Instructions to follow - Would you copy each line of the records that includes the word "width"?

Record set -
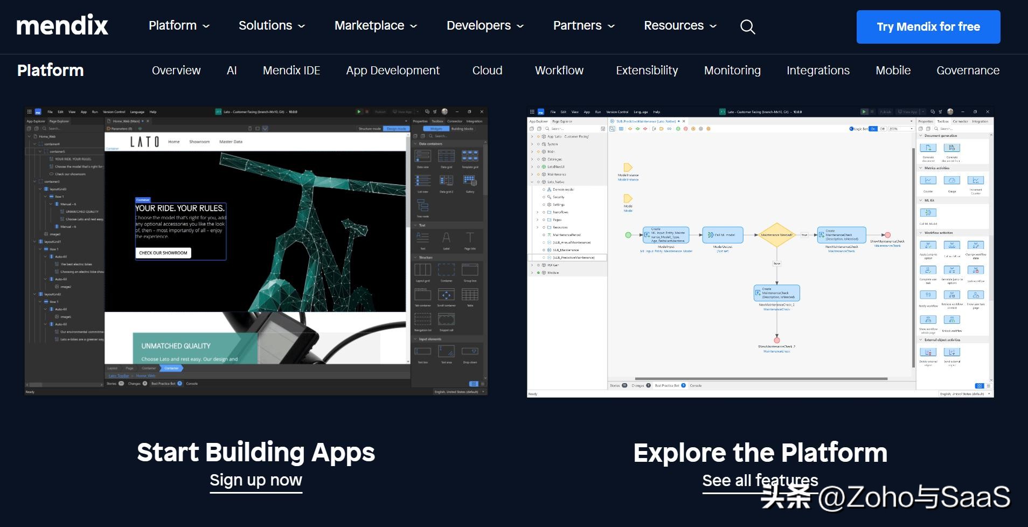
Task: Open the Mendix IDE tab in Platform subnav
Action: [x=291, y=71]

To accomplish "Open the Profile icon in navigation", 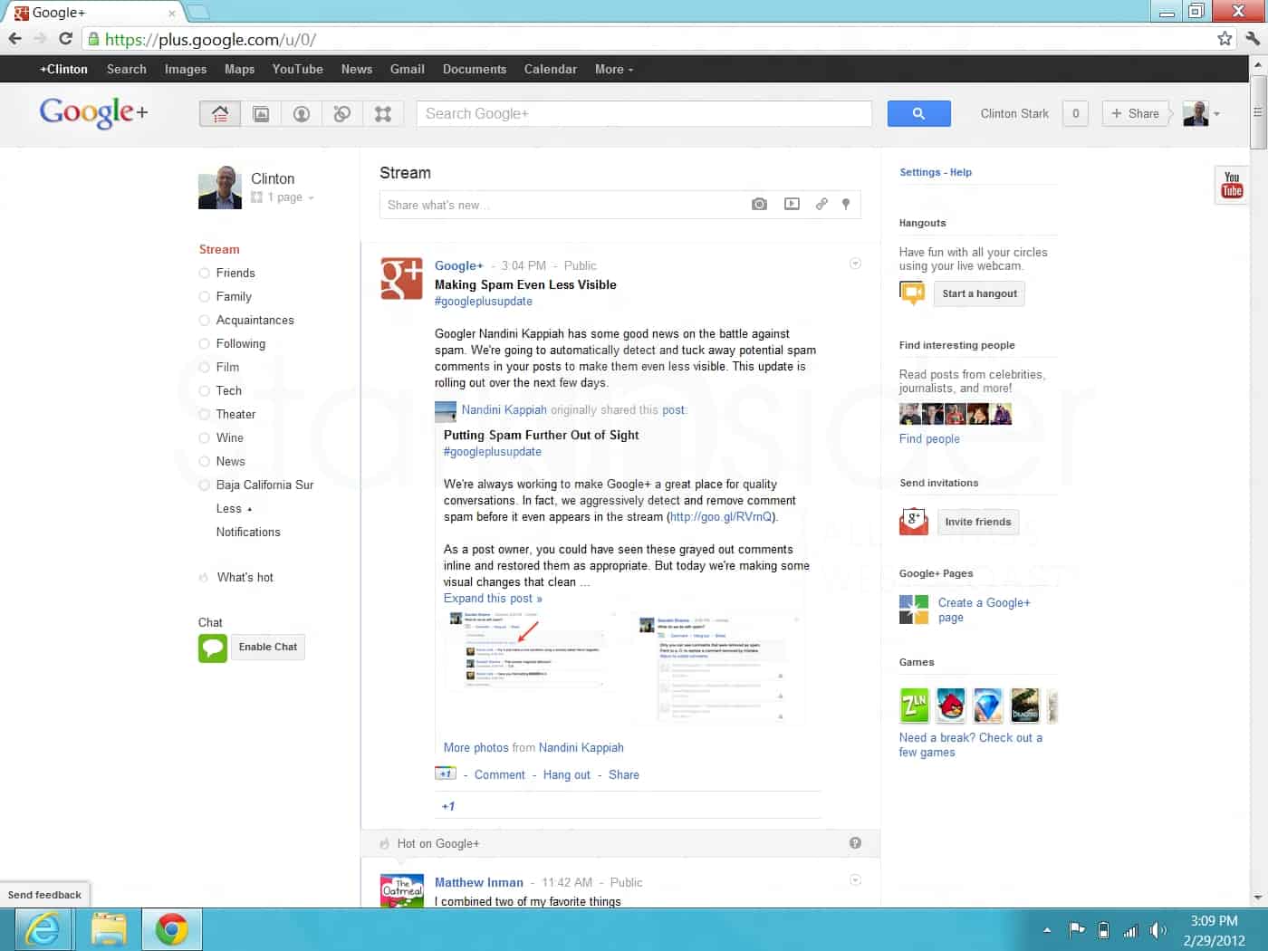I will tap(302, 114).
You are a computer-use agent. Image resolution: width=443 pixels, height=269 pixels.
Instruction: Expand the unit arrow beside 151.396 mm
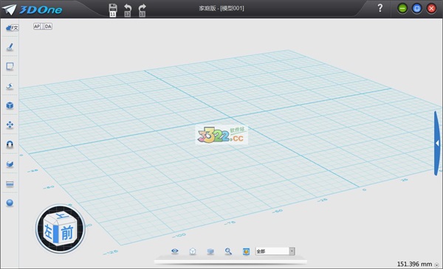point(437,265)
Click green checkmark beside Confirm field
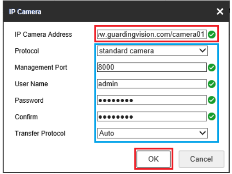Screen dimensions: 232x174 tap(212, 116)
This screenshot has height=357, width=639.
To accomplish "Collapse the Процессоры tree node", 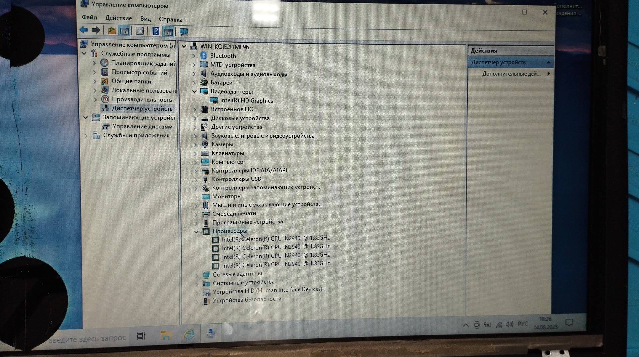I will [x=196, y=232].

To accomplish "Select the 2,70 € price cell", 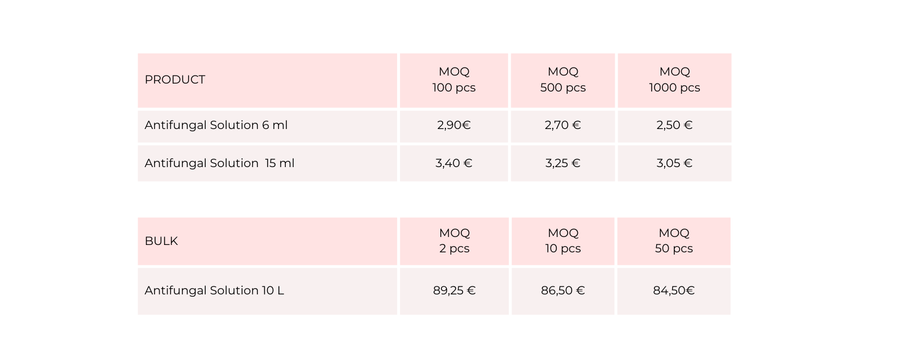I will click(x=563, y=125).
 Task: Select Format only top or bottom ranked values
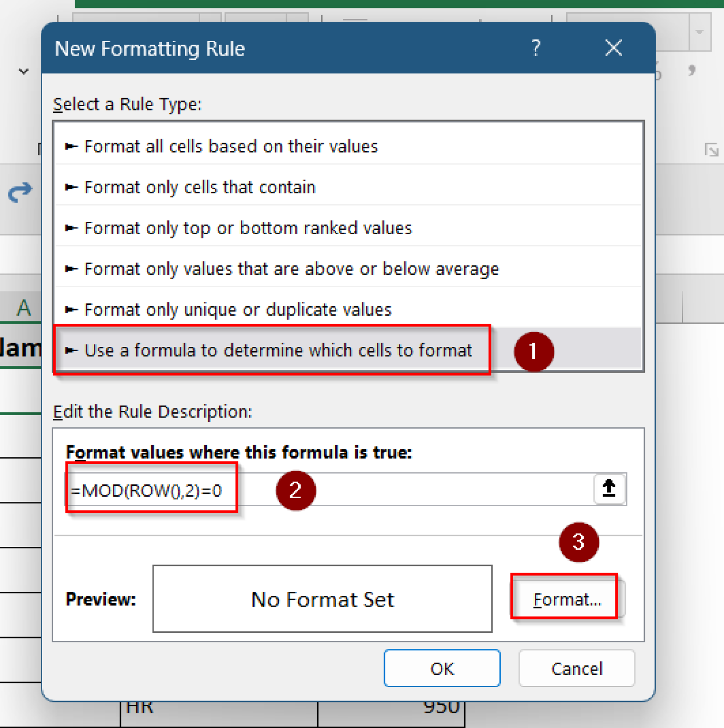(247, 228)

Solved problem -
You are a computer-use agent. Image resolution: width=443 pixels, height=269 pixels.
This screenshot has height=357, width=639.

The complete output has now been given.